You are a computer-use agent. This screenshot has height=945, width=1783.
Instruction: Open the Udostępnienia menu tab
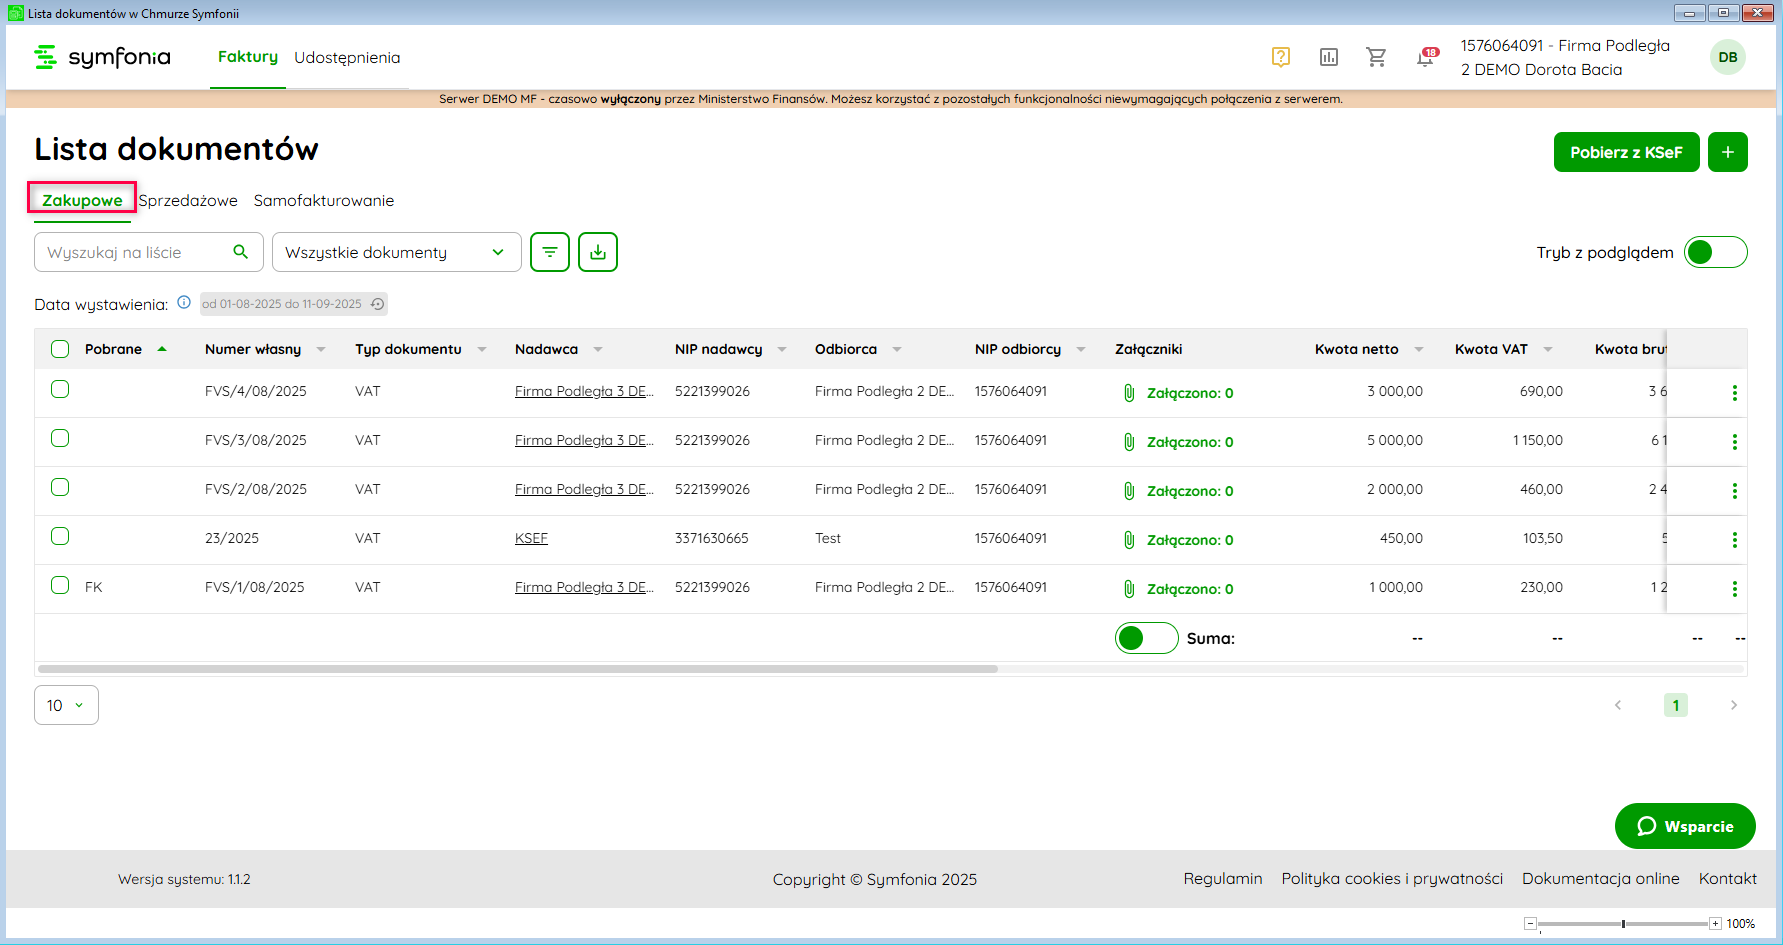347,58
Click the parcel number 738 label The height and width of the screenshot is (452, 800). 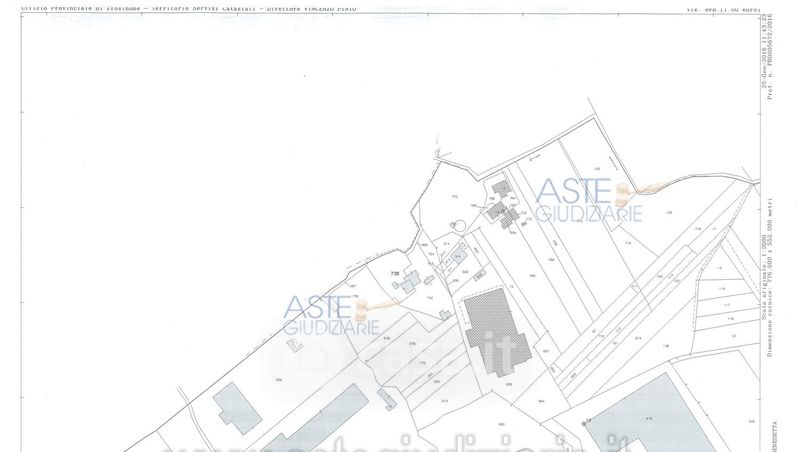coord(394,272)
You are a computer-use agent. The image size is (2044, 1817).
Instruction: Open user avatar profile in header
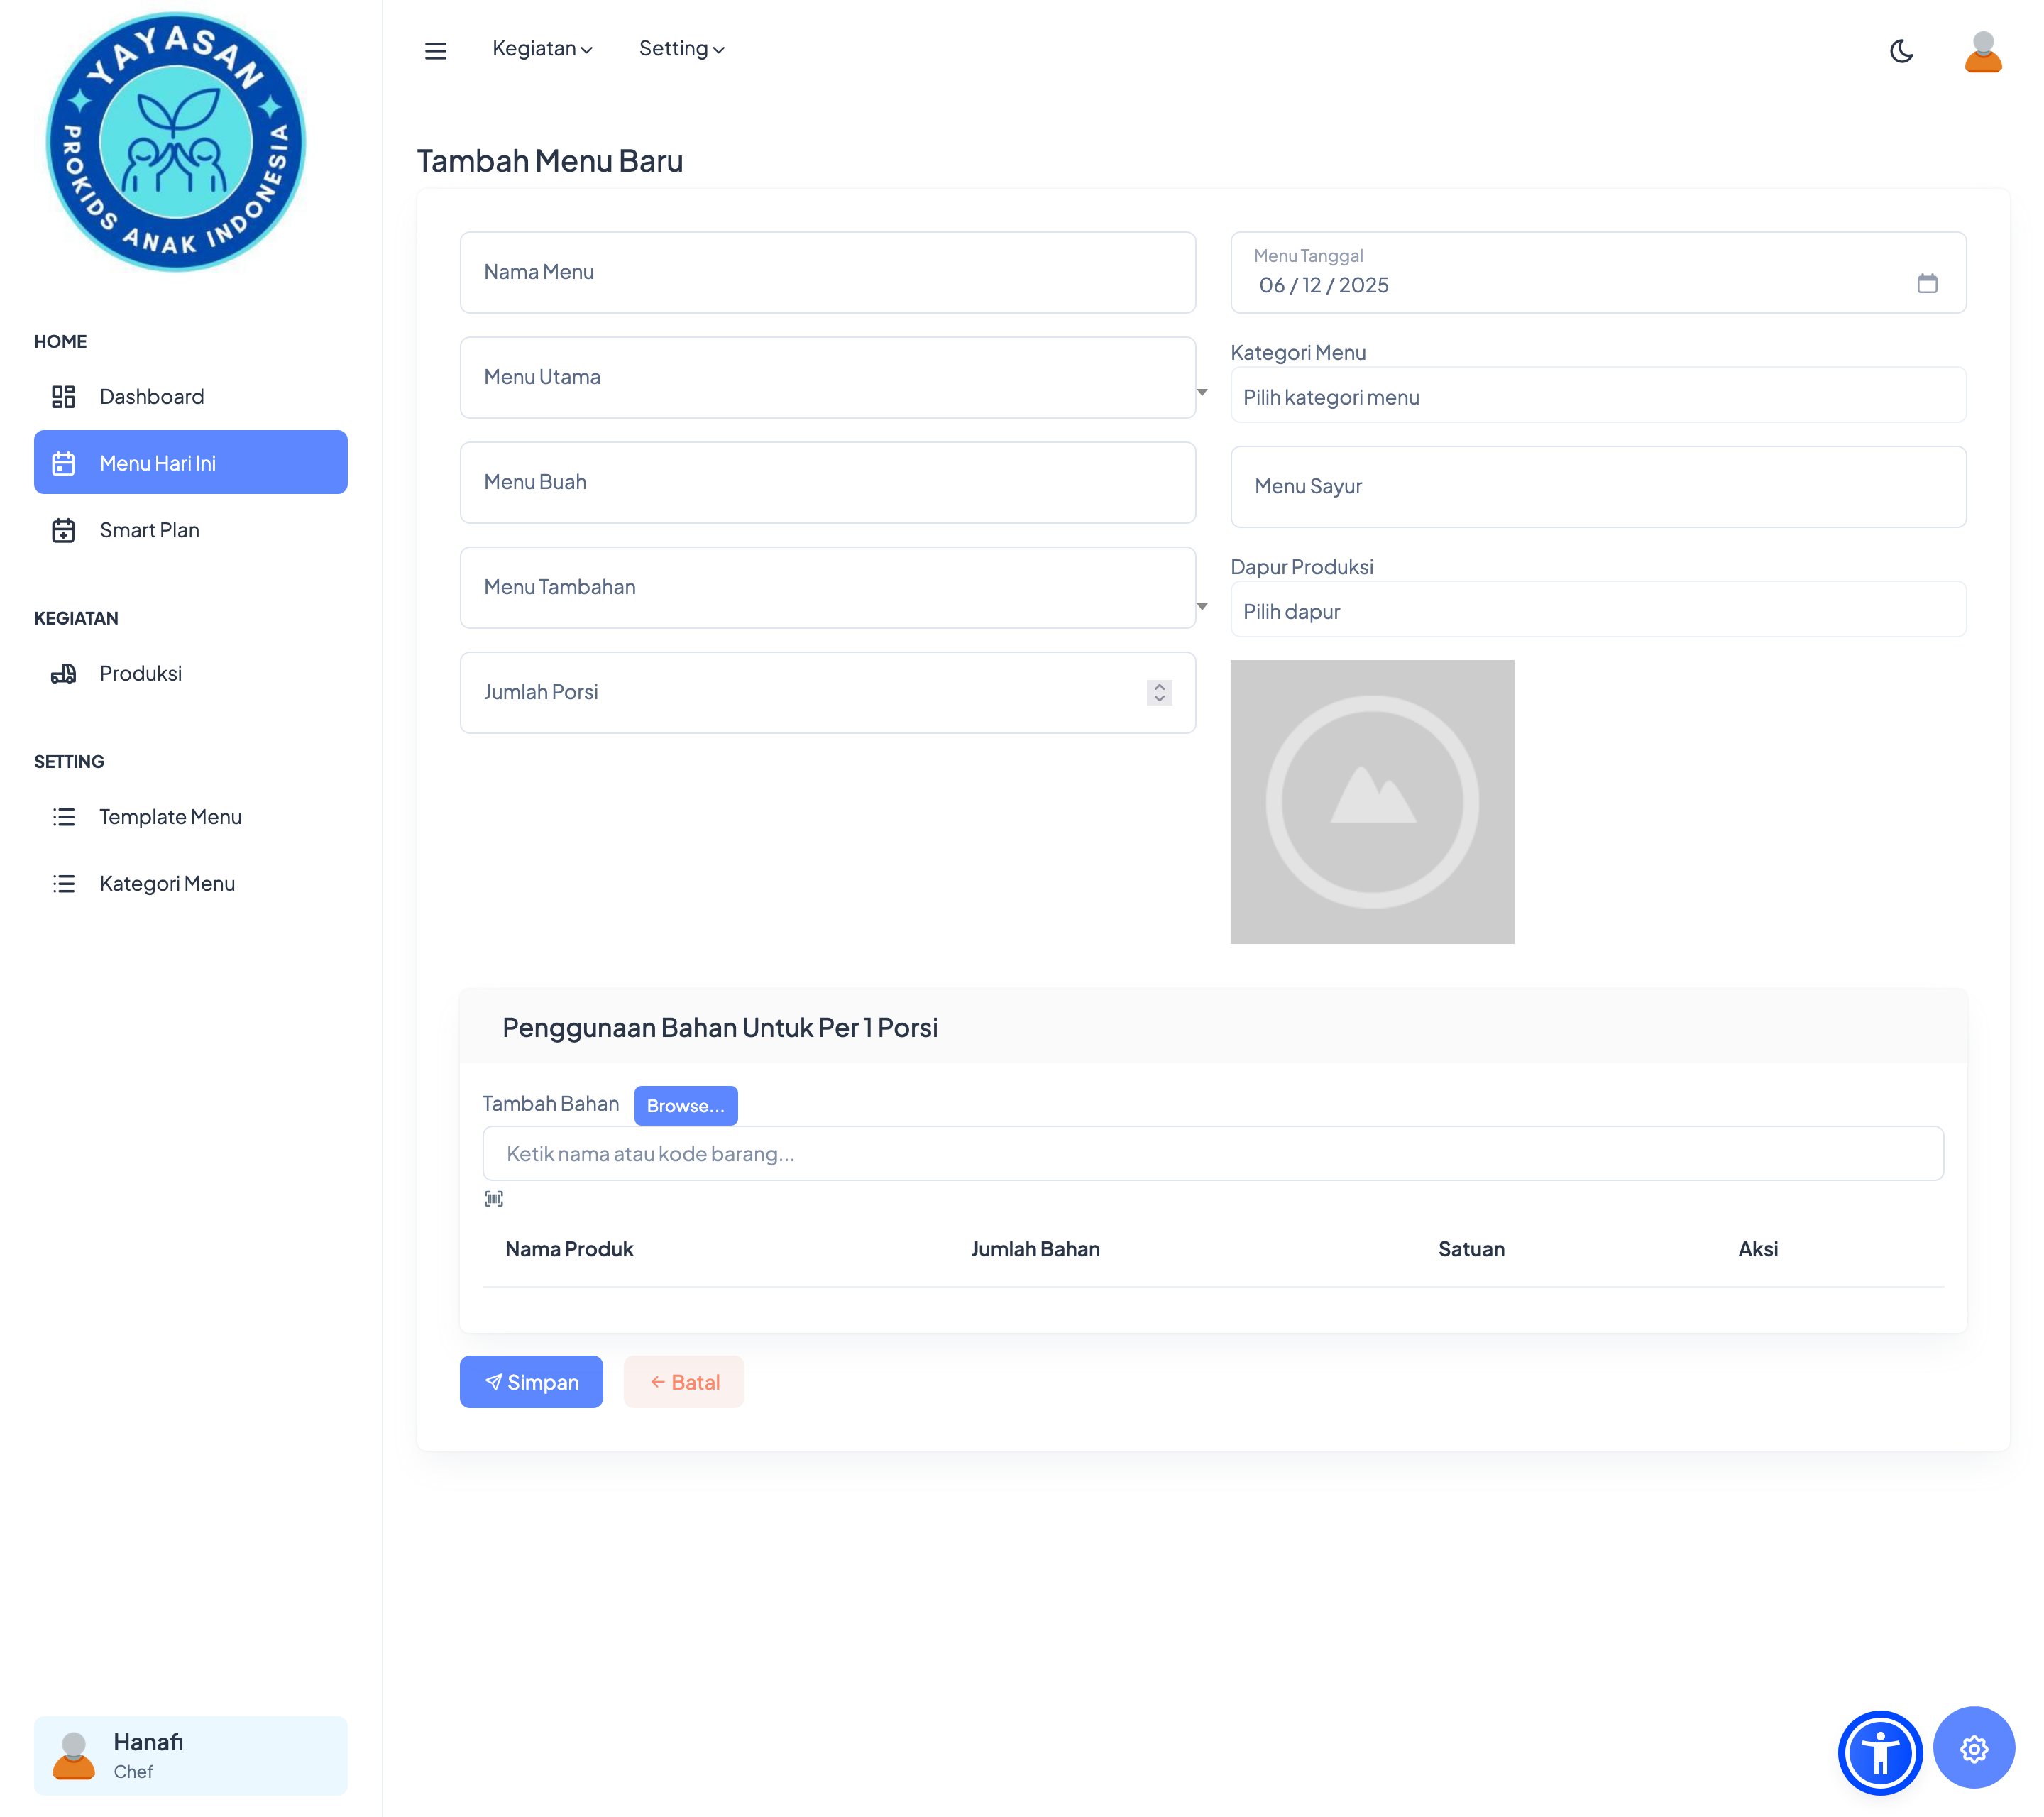[x=1982, y=51]
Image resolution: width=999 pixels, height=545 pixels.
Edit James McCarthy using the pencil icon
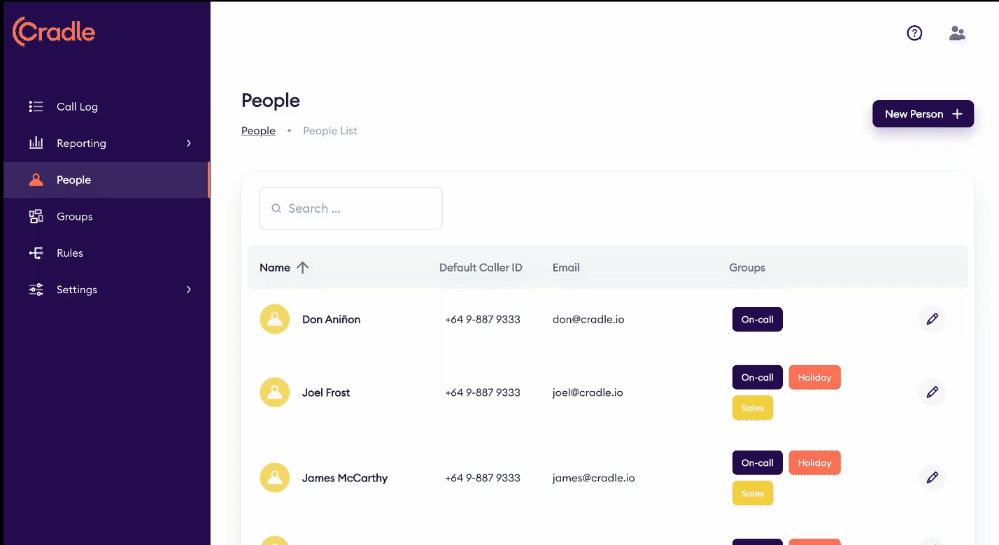click(932, 478)
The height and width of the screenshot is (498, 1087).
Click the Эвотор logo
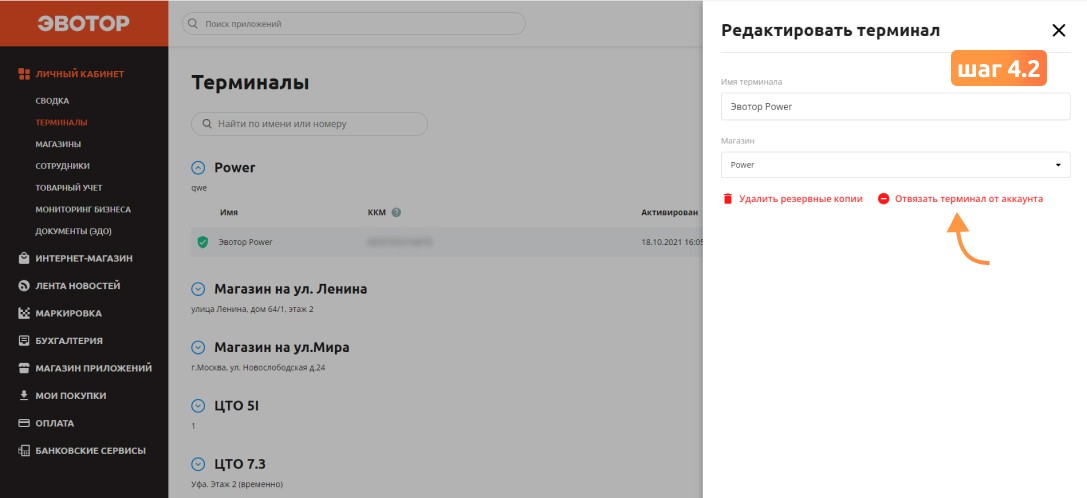83,24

===

Given task:
Pick out every line in the records that contains the word "agent", and copy each of those lines in full.

Correct response:
You are a computer-use agent. This screenshot has height=945, width=1783.
You are a computer-use agent. The image size is (2044, 1817).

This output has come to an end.